- [What this task involves]: Write out, with no changes, every line starting at the one that contains "Viewport: 387px width, 242px" and ending at the last line of the data below. Leave pictures out.

Collected data entries:
***
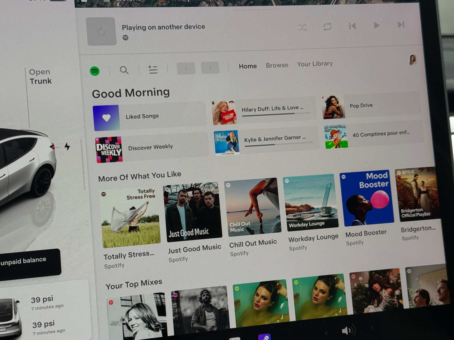Screen dimensions: 454x340
Task: Go back with the left chevron
Action: (x=186, y=68)
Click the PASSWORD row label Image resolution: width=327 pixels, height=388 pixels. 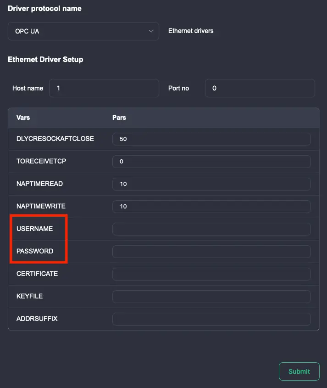(x=35, y=251)
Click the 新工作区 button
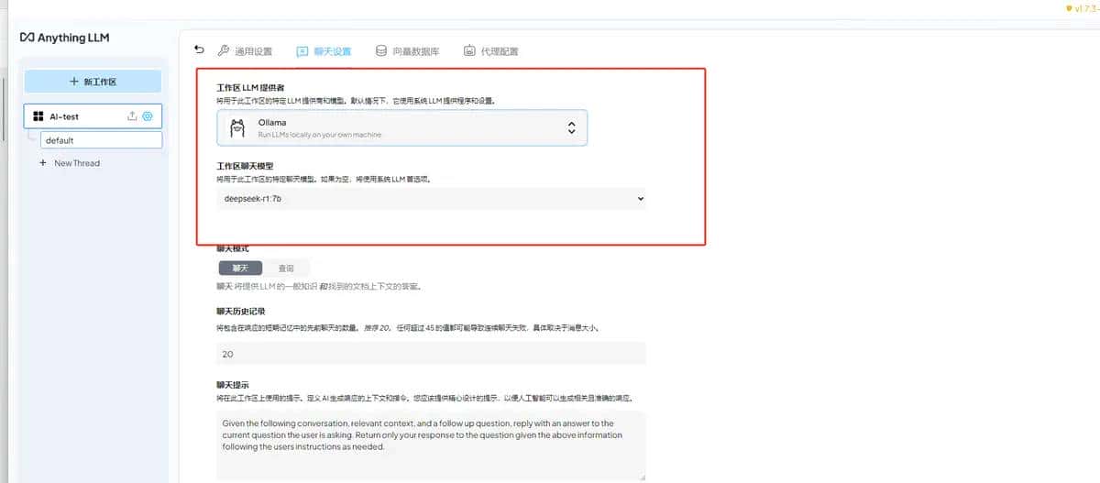 (93, 82)
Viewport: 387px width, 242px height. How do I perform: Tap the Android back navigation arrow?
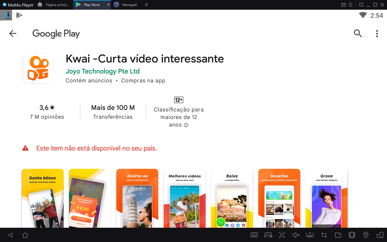10,235
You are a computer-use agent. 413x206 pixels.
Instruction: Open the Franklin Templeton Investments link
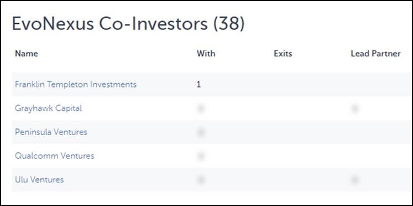pyautogui.click(x=76, y=85)
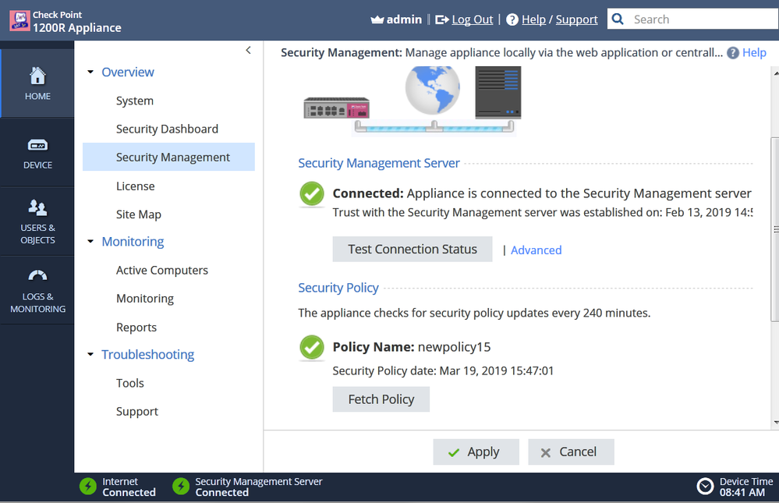This screenshot has width=779, height=503.
Task: Collapse the Overview tree section
Action: click(90, 73)
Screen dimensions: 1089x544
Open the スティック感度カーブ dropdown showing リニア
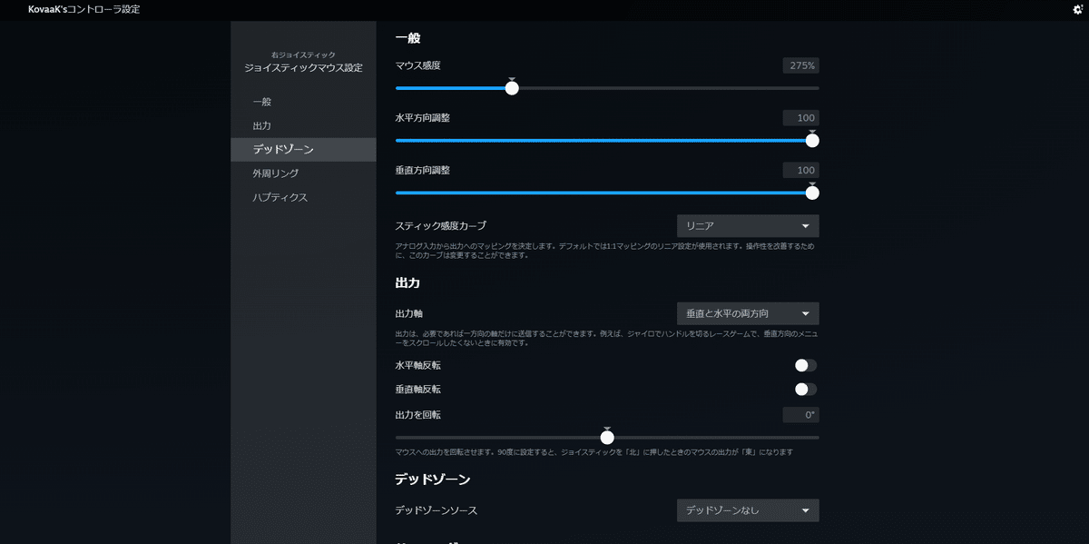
***
- [Exercise output]:
Viewport: 387px width, 242px height. How do I perform: Tap the Android back navigation arrow?
10,235
You are a computer-use agent. 413x206 pixels.
Instruction: Open the Franklin Templeton Investments link
pyautogui.click(x=76, y=85)
This screenshot has width=779, height=503.
Task: Collapse the Overview tree section
Action: click(90, 73)
Screen dimensions: 1089x544
Open the スティック感度カーブ dropdown showing リニア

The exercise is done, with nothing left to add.